By Jeremy Chapman
While sad golf junkies like me were setting alarm clocks so as not to miss even one drive of the Hong Kong Open coverage, under the floodlights at the Winstar Casino resort in Thackerville, Oklahoma, big Tim Burke was celebrating his second World Long Drive title.
The 6ft 6in Floridian’s puny 394-yard lash was still good enough to beat surprise finalist Jeremy Easerly, who could only get it out there a pathetic 386.
But Easerly wouldn’t have been thereif hot favourite Jamie Sadlowski, a Canadian who regularly thumps it well over 400, had managed to get even one of his drives within the confines of the 60-yard-wide grid in his allotted time in their semi-final.

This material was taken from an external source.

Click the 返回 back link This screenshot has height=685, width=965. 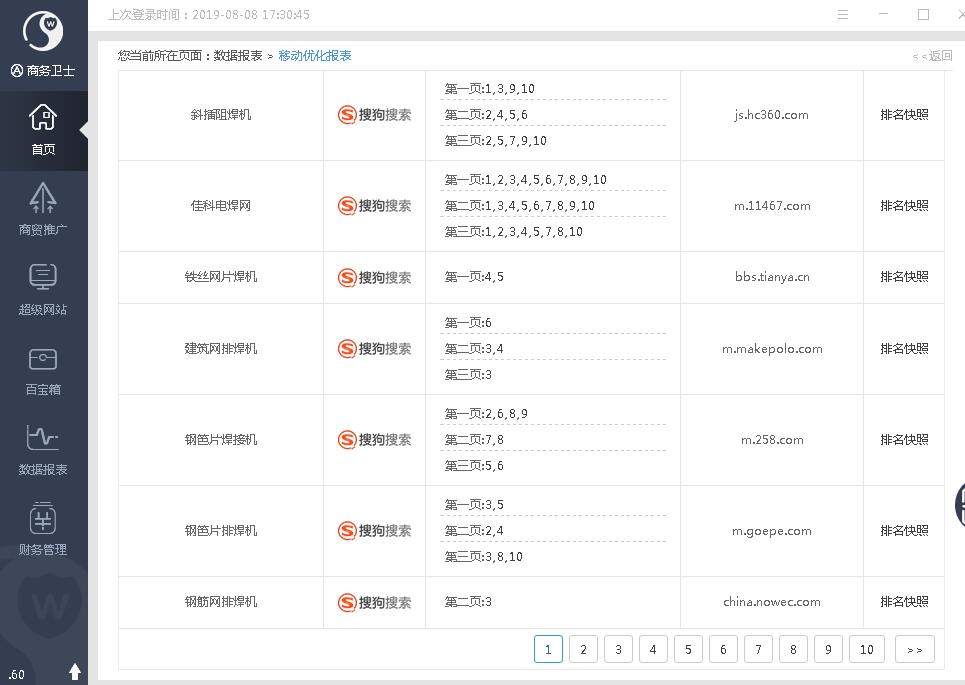coord(933,56)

Sadlowski, another two-time champion, is a freak because he’s only 12st and built more for speed than power. The secret of his success is that being a lefty at ice hockey he can hit a golf ball 300 yards that way round. In effect, he possesses two ‘right’ wrists.
CBS commentator Gary McCord says Jamie’s exceptional length – he has a personal best of 445 yards and, in a Hawaii shootout with Bubba Watson, smashed him by 60 yards (407 to 347) – is “because he’s figured out how to move his muscles in time and space faster than the big guys”.
I mention all this because if you put most of these guys on a golf course in a PGA Tour environment they couldn’t make a cut… or even get near it.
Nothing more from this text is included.